Presence is a welcomed genre twist
Soderbergh has played in various genres from heist movies like Ocean’s Eleven and Logan Lucky, to psychological thrillers like Unsane and Kimi, the espionage actioner Haywire, and the sexy comedies that make up the Magic Mike trilogy. While technically Presence is a horror movie in conceit, Soderbergh doesn’t feel bound by the demands to make it spooky. In fact, the house is not remotely creepy. Admittedly, the music has a flare of whining instruments that recall gothic horror movies of the the 1940s, but this clashes with the girly-pop aesthetic of Chloe’s bedroom, effectively underlining how the presence feels out of place here.
Credit to Koepp, who like Soderbergh has lept from one genre to another, with screenplay credits on everything from Jurassic Park to Mission: Impossible, Indiana Jones and the Dial of Destiny, and my personal favorite, the dark diva comedy Death Becomes Her.

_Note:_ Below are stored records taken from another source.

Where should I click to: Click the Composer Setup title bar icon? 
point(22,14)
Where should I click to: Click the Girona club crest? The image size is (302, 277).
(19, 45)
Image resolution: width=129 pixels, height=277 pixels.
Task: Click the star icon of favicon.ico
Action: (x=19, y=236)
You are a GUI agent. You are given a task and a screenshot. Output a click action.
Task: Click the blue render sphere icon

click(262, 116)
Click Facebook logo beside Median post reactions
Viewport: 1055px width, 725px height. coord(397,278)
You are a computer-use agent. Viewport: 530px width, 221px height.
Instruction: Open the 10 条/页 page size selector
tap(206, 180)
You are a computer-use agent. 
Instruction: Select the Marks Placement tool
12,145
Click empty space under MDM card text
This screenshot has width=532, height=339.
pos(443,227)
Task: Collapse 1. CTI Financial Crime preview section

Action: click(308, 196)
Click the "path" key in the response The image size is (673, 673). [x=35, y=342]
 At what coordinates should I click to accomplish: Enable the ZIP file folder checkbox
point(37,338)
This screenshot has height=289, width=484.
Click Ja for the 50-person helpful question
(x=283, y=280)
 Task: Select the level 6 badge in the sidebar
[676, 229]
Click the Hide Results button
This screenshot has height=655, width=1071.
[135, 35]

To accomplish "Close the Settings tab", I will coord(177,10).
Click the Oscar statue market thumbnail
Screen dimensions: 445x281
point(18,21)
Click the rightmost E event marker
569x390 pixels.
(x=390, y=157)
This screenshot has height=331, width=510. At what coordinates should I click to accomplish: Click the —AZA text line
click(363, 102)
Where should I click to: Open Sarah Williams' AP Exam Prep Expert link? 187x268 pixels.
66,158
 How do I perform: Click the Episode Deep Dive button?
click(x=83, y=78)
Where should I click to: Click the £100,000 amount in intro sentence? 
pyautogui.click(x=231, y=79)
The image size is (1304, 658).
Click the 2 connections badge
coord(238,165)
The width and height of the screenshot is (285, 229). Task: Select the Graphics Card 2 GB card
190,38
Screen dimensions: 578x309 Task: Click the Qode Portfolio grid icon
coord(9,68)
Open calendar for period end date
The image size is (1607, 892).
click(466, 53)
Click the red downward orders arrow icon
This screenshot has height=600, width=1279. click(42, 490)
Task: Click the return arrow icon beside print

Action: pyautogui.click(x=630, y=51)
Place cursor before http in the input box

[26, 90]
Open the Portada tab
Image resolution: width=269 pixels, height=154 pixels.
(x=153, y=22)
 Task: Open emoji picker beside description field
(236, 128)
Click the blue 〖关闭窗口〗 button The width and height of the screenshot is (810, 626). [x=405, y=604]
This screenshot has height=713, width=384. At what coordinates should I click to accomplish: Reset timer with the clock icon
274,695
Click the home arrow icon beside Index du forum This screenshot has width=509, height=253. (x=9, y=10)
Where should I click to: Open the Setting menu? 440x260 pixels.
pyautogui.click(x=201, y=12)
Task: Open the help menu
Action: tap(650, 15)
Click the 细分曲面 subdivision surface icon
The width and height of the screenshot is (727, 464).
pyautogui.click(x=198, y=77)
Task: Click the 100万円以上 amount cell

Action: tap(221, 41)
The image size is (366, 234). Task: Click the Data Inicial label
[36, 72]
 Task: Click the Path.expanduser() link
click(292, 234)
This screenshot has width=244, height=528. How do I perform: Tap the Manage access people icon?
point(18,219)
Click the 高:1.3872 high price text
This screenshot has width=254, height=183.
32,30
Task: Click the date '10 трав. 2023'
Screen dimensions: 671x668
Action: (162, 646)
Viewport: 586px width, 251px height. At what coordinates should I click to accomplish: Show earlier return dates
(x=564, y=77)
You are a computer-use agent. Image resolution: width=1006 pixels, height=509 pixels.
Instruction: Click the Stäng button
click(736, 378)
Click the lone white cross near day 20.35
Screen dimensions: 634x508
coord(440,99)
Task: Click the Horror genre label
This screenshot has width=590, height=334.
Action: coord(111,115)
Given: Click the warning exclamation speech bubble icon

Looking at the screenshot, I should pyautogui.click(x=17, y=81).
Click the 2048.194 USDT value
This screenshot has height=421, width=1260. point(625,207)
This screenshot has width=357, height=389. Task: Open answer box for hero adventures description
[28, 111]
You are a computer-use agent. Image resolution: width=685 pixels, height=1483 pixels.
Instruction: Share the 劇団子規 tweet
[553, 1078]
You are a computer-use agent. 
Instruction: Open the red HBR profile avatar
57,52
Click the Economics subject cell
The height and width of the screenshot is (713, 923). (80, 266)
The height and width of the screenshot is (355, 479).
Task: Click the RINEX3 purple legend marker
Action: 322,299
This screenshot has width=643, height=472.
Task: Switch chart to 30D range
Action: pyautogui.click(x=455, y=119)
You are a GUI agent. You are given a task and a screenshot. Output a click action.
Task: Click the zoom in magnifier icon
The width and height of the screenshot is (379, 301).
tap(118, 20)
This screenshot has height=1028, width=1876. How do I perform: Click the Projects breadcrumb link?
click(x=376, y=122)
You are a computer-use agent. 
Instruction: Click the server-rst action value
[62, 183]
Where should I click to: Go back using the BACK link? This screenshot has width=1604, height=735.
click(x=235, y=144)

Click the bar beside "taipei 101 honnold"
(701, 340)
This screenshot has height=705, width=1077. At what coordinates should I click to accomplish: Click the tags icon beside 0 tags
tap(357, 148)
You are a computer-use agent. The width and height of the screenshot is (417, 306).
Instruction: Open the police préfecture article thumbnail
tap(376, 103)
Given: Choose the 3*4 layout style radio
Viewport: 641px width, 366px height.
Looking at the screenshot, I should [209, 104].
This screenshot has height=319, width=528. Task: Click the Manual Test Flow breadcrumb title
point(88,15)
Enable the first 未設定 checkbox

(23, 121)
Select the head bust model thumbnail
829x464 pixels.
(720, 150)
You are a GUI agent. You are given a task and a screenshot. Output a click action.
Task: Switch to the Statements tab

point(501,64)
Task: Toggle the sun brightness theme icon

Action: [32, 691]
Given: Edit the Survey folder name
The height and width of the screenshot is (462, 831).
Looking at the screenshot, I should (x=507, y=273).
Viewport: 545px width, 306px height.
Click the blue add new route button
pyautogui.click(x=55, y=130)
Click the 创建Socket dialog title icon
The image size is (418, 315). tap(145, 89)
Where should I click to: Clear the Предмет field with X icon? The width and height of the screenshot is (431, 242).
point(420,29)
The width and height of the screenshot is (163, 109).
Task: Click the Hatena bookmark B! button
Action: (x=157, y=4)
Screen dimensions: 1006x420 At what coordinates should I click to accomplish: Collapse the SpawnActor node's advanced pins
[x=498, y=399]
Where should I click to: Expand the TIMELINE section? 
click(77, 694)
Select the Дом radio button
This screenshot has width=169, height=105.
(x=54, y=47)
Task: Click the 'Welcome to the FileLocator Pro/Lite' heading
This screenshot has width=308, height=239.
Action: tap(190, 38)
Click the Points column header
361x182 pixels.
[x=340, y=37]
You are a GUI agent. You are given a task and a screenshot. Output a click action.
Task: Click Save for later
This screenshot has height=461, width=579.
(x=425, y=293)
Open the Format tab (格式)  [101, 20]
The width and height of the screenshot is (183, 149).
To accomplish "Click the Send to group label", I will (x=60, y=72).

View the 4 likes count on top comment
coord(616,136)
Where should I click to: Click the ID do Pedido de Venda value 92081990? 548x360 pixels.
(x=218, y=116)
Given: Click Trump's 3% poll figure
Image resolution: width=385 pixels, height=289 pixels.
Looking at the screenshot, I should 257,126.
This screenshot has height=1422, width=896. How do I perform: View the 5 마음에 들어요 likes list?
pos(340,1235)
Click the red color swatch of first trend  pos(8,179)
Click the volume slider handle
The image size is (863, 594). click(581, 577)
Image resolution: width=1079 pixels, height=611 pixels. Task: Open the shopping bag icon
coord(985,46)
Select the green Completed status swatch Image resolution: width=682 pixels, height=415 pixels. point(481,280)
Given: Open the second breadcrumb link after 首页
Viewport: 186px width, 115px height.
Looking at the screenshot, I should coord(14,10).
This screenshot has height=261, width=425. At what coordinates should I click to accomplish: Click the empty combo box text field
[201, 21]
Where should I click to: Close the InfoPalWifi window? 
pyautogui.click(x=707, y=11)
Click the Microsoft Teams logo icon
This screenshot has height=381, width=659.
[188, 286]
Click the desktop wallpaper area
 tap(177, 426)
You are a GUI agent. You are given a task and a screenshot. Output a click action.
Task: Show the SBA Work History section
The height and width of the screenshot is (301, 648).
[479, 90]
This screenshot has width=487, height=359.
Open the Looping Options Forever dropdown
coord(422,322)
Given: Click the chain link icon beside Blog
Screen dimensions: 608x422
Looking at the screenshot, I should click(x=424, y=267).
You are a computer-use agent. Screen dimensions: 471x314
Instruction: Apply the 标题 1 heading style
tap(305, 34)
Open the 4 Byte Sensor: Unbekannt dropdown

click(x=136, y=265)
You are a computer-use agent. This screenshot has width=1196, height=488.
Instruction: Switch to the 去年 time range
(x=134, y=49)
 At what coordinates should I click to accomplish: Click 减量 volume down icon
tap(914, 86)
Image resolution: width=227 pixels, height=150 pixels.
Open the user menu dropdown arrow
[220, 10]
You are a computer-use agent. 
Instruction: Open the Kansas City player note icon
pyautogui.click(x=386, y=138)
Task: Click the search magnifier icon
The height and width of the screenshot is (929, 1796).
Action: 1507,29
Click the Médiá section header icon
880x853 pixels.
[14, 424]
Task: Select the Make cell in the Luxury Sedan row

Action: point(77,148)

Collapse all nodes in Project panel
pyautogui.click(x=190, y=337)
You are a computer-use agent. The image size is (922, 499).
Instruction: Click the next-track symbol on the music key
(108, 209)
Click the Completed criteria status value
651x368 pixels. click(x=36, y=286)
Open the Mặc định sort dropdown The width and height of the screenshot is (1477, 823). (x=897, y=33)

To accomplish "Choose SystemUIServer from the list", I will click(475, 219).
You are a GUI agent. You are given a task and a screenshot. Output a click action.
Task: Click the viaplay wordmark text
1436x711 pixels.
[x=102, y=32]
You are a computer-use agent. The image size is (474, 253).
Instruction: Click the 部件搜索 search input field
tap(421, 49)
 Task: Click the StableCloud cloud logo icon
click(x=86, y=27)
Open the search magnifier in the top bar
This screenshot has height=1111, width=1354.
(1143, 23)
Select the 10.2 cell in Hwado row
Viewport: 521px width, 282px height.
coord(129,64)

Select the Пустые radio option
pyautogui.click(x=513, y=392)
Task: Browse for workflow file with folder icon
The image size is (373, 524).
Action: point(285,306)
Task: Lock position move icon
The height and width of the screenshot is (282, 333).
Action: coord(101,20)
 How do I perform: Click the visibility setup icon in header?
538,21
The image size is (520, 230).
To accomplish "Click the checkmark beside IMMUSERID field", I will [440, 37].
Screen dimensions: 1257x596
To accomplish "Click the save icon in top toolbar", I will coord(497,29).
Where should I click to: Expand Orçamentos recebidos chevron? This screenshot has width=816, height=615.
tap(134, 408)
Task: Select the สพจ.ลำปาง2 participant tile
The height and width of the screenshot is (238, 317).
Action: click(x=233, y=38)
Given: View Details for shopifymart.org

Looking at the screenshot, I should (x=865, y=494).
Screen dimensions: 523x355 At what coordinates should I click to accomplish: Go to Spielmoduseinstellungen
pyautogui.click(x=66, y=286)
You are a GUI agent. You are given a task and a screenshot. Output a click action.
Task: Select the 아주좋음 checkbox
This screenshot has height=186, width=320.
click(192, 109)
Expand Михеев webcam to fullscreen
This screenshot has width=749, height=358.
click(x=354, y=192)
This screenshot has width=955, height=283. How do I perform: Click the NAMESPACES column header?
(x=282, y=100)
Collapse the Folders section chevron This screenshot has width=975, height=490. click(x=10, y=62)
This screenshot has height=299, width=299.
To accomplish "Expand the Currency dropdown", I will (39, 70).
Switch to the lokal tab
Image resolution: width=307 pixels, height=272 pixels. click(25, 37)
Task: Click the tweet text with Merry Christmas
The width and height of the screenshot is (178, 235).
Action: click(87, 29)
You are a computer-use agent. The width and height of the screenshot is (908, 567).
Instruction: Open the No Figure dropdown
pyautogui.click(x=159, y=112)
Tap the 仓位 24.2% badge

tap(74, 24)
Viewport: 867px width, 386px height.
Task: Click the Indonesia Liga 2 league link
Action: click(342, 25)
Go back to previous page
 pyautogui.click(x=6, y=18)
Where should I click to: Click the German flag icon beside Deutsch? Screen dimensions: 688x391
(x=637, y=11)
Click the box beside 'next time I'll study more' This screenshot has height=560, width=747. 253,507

But his most relevant work to Presence is the woefully underrated Stir of Echoes, a 1999 horror movie, where Kevin Bacon plays a man with newly awakened abilities to commune with the dead. Now, Presence isn’t as overtly eerie as Stir of Echoes, which is a more traditional ghost story in that sense. But they share a similar sensibility in Koepp’s carefully constructed characters and final act twist. Essentially, his thumb print is clear.
Koepp employs genre conventions like poltergeist activity: objects moved when the living aren’t looking or rooms trashed before their very eyes. But because of Soderbergh’s committed POV shots, these actions don’t feel like they’re intended to scare as much as they are to express a wordless frustration. Likewise, when the family brings in a medium, Lisa (Natalie Woolams-Torres), she looks nothing like you might expect. Rather than a frail white woman in black witchy attire, this supernatural communicator is a robust woman of color, wearing a warm flannel and jeans, as if she’s just come from her job as a barista or a kindergarten teacher. These subtle tweaks give a thrilling sense of possibility to Presence, promising the audience it won’t play by the rules and so the film could go anywhere. And where it goes it is not only satisfyingly surprising, but smartly sentimental.
In the end, Presence is a remarkable union of a clever concept and a superb execution. In the wrong hands, fumbled or flashy camerawork could have crushed the character building of the ghost. Soderbergh’s steady hand is so mindful in its performance that you can practically feel the expressions of a face you cannot see. The cast expertly builds a believable and complex family bond while effortlessly completing choreographed blocking. And Koepp delivers a final act that is stomach-churningly tense yet tender. All of this collides to make a sublimely realized ghost story that is easily one of the best films of the year.
Shame you’ll have to wait until next year to see it.
Presence was reviewed out of its international premiere at the 2024 Toronto International Film Festival. The film is scheduled for theatrical release in the US Jan. 17, 2025.